Expanding on section 2.4, we can combine 3d-vectors and complex numbers to represent waves in three dimensions by substituting the vector r for x (describing a point in space) and the vector k for k (describing direction and wavelength of the wave):
W(r) = A exp (2 pi i r · k)
The complex number A describes the amplitude and the phase of the wave. k is a three-dimensional vector whose magnitude is the inverse of the wavelength lambda (i.e. the distance between wave peaks is 1/|k|) and whose direction determines the direction of the wave (k is perpendicular to the planes formed by the wave peaks). In the figure below, the scalar product of k with each of the shown four points r1..r4 gives the same value, so they form a common wave front.
If we want to know whether a point in space r is at a peak or a valley of the wave (the phase at the point r), we can express the complex amplitude A in polar form and combine the exponentials:
A = |A| exp (alpha i)
W(r) = A exp (2 pi i r · k) = |A| exp (alpha i) exp (2 pi i r · k) = |A| exp ((alpha+2 pi r · k)i)
phase = alpha+2 pi r · k
If the phase is 0, we're at a peak, if it's 180°, we're in a valley.
In crystallography, we are interested in interference of waves, specifically how two waves of identical wavelength and direction, but not necessarily the same amplitude and phase add up.
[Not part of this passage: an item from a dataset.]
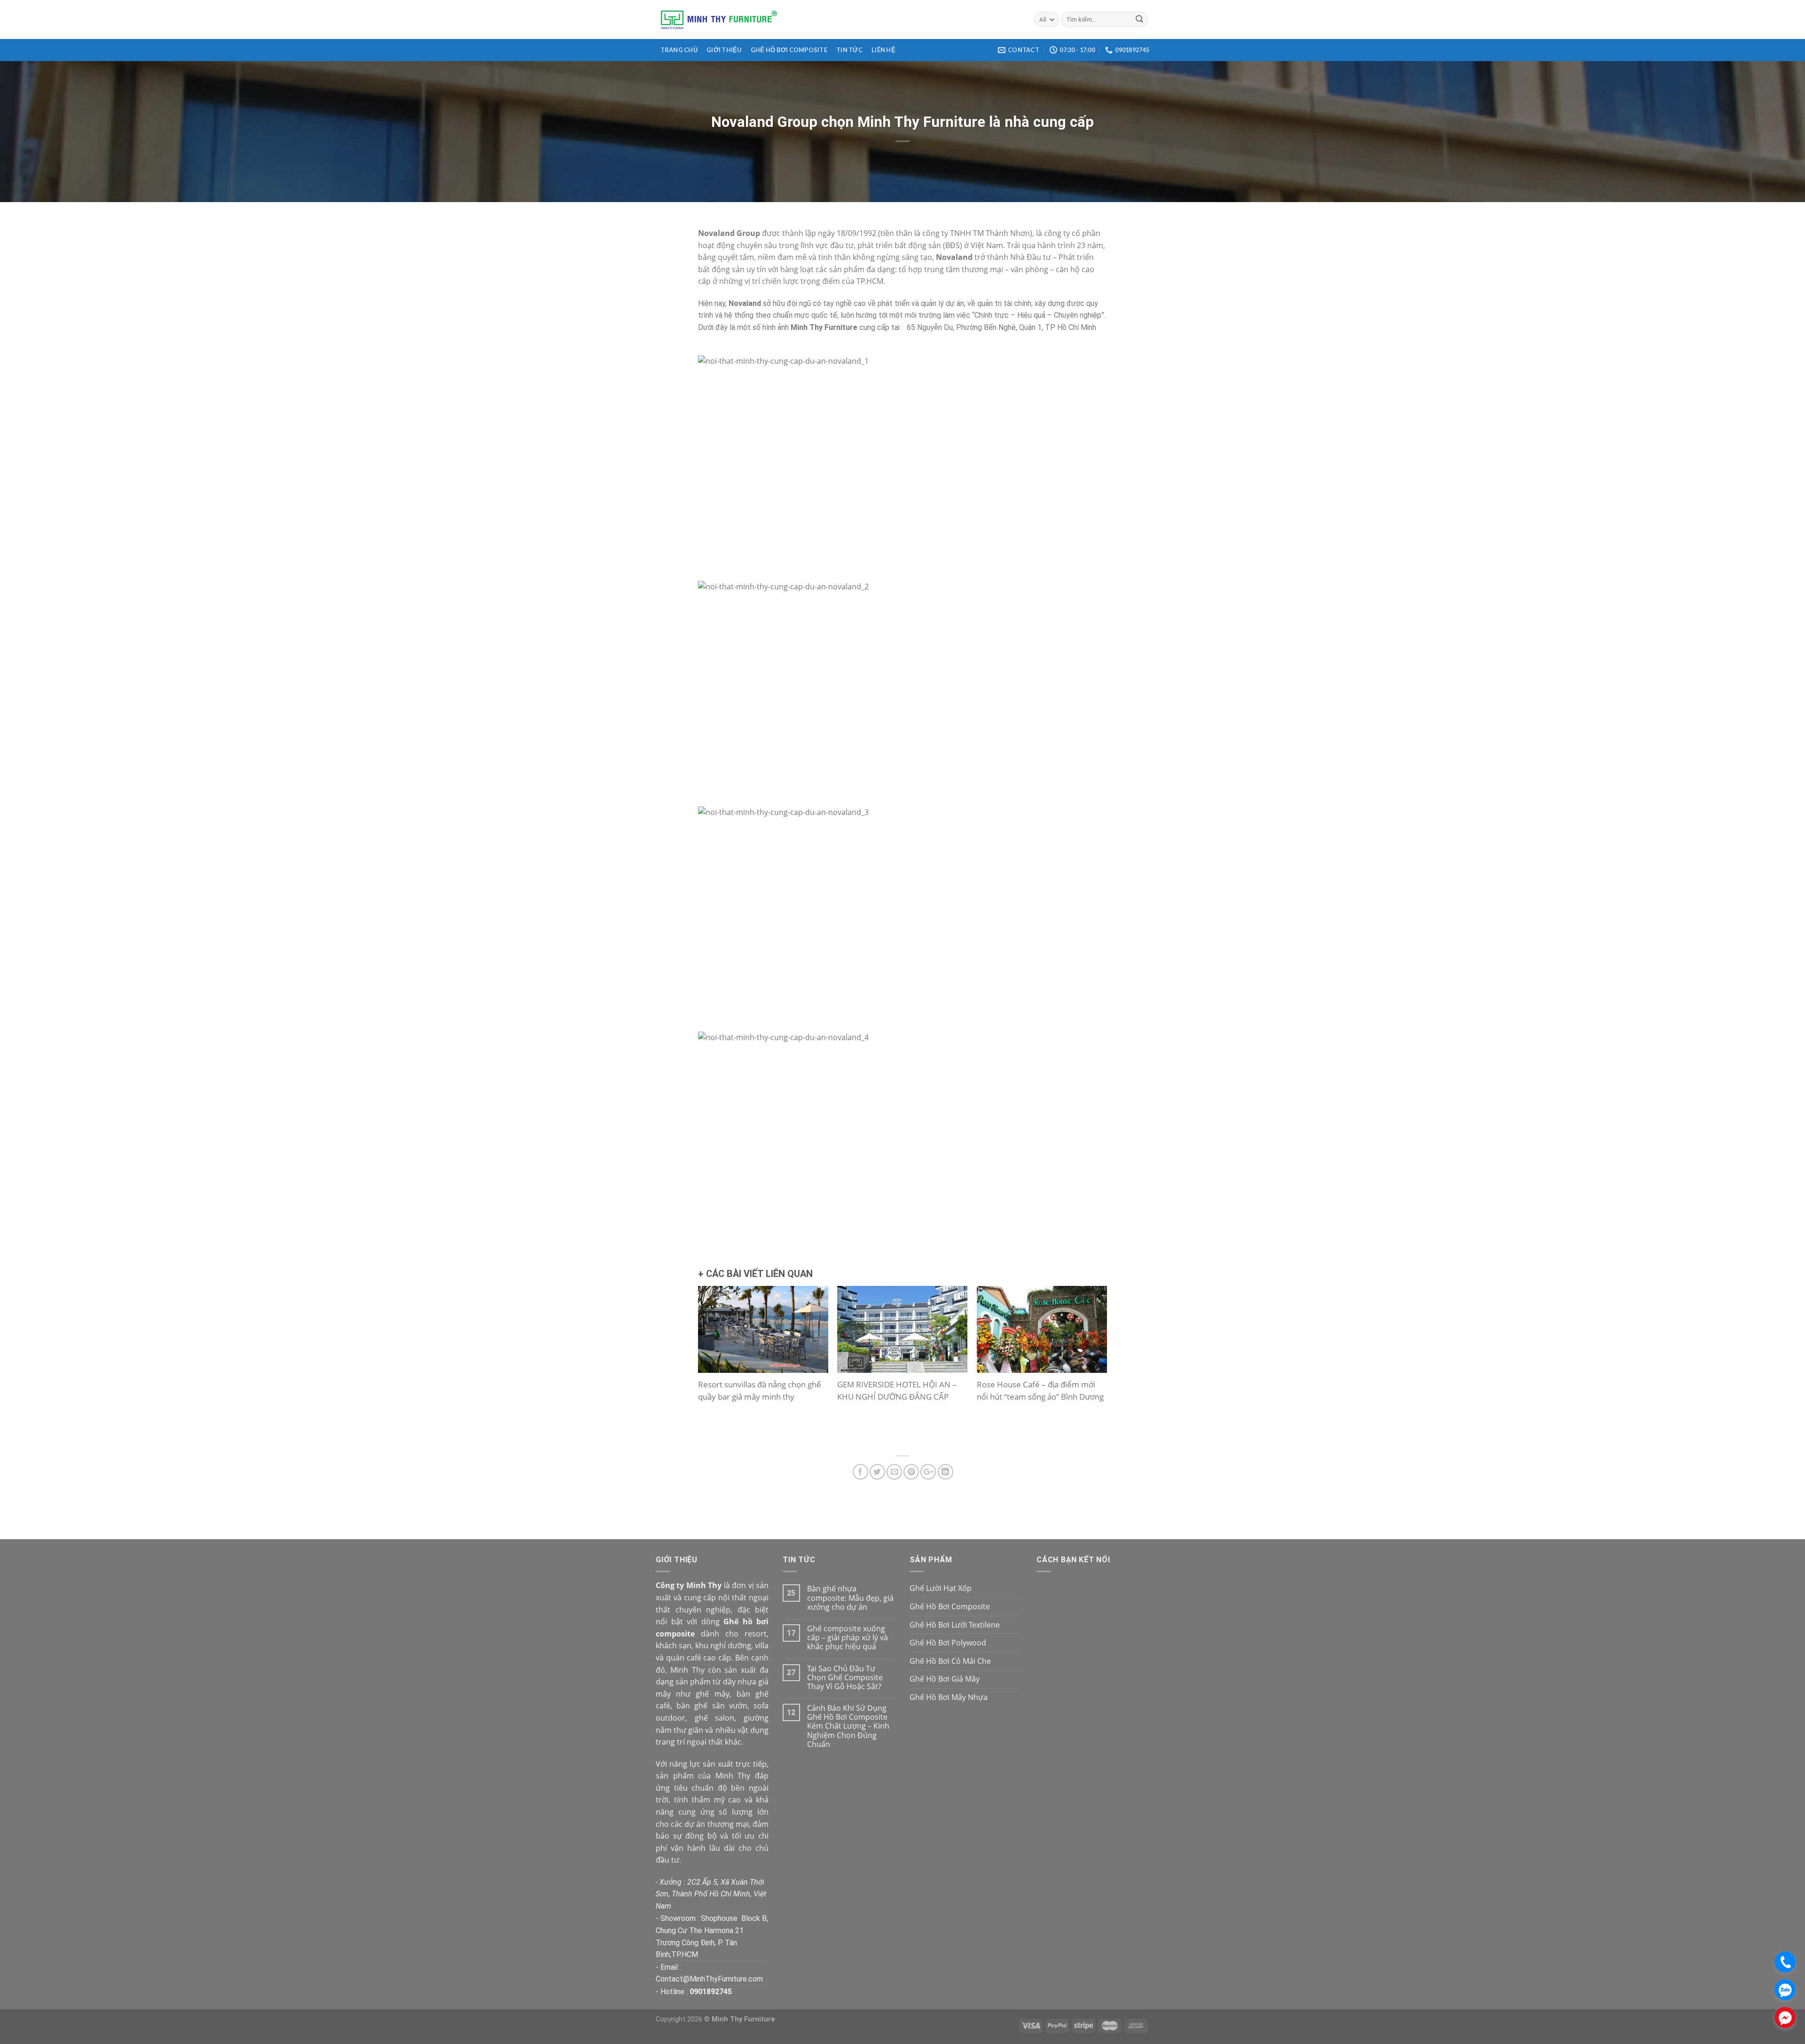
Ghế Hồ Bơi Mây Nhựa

Here are to such waves and there summation:
W1(r) = A1 exp (2 pi i r · k)
W2(r) = A2 exp (2 pi i r · k)
Wadd(r) = W1(r) + W2(r) = A1 exp (2 pi i r · k) + A2 exp (2 pi i r · k) = (A1 + A2) exp (2 pi i r · k)
Depending on the relative phases of A1 and A2, the resulting wave will be stronger or weaker than the components. There are two extreme cases. Identical phases result in constructive interference, with the magnitude of the summed wave given by the sum of the magnitudes of the individual waves; opposite phases (i.e. different by 180 degrees) will result in destructive interference, with the magnitude of the summed wave given by the difference of the magnitudes of the individual waves.